_Aim of the exercise_: From the records below, copy the lines that include "Uncheck".

Segment Start: Excerpted data

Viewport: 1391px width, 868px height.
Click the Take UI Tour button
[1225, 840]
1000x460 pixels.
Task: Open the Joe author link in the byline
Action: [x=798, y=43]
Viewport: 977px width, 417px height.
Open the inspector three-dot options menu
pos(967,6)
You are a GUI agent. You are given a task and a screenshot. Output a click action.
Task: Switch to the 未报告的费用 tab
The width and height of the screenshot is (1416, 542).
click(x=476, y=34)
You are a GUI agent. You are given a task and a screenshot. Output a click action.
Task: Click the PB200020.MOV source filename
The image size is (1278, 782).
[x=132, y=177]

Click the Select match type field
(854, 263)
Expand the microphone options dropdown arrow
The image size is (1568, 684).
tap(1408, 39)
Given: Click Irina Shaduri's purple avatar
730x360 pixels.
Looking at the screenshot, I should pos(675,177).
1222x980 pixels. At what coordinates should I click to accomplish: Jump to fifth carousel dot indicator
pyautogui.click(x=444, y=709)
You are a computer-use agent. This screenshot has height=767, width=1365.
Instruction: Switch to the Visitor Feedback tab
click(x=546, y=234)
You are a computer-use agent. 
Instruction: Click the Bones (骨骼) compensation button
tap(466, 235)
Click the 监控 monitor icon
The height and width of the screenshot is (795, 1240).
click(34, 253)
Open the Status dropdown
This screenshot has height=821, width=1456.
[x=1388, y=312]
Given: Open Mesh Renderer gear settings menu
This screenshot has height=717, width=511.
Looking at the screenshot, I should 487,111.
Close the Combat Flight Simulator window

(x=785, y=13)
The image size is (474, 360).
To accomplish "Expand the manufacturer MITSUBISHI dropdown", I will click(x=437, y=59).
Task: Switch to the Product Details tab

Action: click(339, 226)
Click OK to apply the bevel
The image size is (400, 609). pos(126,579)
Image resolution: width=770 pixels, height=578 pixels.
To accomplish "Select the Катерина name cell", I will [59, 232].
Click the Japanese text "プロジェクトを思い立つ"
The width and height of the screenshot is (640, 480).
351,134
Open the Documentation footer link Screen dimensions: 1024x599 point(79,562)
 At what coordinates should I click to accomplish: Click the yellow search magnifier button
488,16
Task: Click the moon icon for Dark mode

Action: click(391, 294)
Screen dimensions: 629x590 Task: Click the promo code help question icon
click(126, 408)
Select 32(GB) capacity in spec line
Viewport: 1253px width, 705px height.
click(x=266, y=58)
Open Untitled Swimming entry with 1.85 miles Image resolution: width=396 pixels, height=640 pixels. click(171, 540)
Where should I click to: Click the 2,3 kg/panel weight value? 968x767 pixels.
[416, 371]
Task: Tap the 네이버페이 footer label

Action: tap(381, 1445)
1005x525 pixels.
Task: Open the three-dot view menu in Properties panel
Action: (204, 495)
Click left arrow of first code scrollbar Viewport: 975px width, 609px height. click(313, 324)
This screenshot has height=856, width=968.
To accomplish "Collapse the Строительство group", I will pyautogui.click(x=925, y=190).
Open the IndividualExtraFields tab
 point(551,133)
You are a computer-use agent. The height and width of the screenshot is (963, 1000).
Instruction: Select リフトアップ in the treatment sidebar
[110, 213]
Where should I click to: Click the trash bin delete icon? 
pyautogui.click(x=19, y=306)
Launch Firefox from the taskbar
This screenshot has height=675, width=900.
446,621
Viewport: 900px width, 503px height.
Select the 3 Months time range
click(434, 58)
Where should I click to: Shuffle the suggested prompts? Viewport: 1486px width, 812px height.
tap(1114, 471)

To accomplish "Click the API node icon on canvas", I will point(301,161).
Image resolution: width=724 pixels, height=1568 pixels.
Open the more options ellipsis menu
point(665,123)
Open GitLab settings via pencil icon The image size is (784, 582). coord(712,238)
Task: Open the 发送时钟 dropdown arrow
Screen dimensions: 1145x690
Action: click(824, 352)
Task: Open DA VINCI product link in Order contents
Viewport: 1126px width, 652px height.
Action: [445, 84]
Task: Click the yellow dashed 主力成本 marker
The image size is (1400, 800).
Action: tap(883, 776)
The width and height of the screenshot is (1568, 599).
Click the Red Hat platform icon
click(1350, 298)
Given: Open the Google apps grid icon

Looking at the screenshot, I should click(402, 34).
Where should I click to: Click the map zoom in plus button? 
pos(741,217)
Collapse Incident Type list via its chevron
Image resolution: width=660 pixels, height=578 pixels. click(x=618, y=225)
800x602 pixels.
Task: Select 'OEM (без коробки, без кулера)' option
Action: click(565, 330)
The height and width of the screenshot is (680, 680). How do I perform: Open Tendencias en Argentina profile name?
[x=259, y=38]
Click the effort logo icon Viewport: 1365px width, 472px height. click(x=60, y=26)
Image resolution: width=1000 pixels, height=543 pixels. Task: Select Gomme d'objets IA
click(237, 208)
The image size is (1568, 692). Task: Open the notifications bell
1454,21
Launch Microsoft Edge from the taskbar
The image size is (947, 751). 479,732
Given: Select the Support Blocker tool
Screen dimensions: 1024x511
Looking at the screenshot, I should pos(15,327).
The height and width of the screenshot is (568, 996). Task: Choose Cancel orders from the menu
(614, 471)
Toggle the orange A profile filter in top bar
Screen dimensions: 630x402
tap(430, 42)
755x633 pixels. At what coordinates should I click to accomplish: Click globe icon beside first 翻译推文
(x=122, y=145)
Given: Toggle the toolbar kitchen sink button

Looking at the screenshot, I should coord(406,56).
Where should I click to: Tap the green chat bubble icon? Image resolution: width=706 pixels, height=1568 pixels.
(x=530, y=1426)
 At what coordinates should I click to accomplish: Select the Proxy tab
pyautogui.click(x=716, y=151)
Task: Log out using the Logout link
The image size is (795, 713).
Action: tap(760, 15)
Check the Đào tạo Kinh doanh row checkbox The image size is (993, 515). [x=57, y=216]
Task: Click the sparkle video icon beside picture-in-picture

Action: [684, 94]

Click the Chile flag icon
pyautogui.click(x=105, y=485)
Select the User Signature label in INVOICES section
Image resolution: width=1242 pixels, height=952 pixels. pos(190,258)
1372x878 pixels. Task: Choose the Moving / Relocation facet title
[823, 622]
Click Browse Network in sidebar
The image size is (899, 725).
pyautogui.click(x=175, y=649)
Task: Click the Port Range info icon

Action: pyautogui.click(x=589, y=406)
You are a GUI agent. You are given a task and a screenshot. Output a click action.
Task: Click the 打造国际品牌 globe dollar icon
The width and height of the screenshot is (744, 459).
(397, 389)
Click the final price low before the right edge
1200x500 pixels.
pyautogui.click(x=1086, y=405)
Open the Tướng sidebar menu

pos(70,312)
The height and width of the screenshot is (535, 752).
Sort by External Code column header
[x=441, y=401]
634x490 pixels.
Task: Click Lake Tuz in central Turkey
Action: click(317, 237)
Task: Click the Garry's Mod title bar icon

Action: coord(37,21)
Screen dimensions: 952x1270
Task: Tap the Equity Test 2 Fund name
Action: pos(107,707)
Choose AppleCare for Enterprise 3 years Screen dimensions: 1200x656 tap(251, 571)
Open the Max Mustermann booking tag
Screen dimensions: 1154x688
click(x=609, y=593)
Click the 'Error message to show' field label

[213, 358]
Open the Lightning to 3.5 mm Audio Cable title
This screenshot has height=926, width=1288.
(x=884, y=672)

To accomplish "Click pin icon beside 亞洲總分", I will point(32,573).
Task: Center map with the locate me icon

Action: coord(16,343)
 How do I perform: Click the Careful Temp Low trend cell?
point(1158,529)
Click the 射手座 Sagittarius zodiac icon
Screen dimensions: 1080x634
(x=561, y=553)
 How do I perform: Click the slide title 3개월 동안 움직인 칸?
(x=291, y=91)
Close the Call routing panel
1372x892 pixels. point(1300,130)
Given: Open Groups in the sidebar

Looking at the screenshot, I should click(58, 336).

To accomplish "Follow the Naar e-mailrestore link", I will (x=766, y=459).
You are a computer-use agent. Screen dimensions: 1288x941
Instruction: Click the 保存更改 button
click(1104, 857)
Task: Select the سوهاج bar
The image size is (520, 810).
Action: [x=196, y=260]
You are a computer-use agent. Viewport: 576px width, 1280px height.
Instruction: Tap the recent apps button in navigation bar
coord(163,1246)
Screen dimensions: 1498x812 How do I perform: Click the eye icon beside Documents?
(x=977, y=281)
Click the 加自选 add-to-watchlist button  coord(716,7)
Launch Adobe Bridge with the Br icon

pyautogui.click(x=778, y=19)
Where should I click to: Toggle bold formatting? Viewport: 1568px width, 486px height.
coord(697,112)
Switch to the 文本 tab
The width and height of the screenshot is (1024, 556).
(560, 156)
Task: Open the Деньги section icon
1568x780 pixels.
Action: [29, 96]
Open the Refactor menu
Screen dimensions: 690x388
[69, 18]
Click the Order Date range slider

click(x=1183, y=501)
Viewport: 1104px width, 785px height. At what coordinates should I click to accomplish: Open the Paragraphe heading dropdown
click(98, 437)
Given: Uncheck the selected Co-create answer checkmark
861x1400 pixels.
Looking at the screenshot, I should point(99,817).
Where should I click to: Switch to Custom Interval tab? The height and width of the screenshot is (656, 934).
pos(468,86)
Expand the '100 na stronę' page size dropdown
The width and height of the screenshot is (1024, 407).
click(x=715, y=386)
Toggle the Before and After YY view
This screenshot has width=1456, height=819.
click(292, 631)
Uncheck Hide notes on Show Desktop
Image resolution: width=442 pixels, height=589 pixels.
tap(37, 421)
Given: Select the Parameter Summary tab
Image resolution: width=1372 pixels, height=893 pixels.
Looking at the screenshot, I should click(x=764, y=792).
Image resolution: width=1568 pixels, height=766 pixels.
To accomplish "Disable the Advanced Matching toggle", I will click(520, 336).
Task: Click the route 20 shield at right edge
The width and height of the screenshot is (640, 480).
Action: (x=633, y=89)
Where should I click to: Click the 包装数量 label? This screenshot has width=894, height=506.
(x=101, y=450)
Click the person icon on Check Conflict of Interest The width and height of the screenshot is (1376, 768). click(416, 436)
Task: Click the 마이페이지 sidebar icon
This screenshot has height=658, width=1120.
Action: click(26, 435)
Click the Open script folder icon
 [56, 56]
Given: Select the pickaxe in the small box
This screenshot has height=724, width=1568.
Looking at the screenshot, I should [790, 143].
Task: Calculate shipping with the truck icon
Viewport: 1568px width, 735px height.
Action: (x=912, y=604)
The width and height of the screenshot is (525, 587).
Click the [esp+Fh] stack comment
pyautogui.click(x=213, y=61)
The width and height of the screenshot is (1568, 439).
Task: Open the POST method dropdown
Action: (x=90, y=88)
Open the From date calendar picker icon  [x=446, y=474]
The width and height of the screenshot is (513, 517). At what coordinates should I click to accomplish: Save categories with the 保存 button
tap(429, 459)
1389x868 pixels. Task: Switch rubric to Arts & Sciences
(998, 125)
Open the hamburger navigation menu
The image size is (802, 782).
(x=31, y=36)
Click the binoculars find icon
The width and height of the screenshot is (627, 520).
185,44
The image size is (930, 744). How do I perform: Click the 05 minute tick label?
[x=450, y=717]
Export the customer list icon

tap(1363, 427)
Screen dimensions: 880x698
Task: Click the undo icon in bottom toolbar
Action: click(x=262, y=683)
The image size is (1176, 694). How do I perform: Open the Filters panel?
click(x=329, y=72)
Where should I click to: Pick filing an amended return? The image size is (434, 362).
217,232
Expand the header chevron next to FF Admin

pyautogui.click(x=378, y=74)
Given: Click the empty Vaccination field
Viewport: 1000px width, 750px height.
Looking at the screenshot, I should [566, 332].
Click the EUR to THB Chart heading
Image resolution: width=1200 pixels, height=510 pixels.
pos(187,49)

Segment End: Excerpted data

_Result of the exercise_:
Given: Uncheck the selected Co-create answer checkmark
Uncheck Hide notes on Show Desktop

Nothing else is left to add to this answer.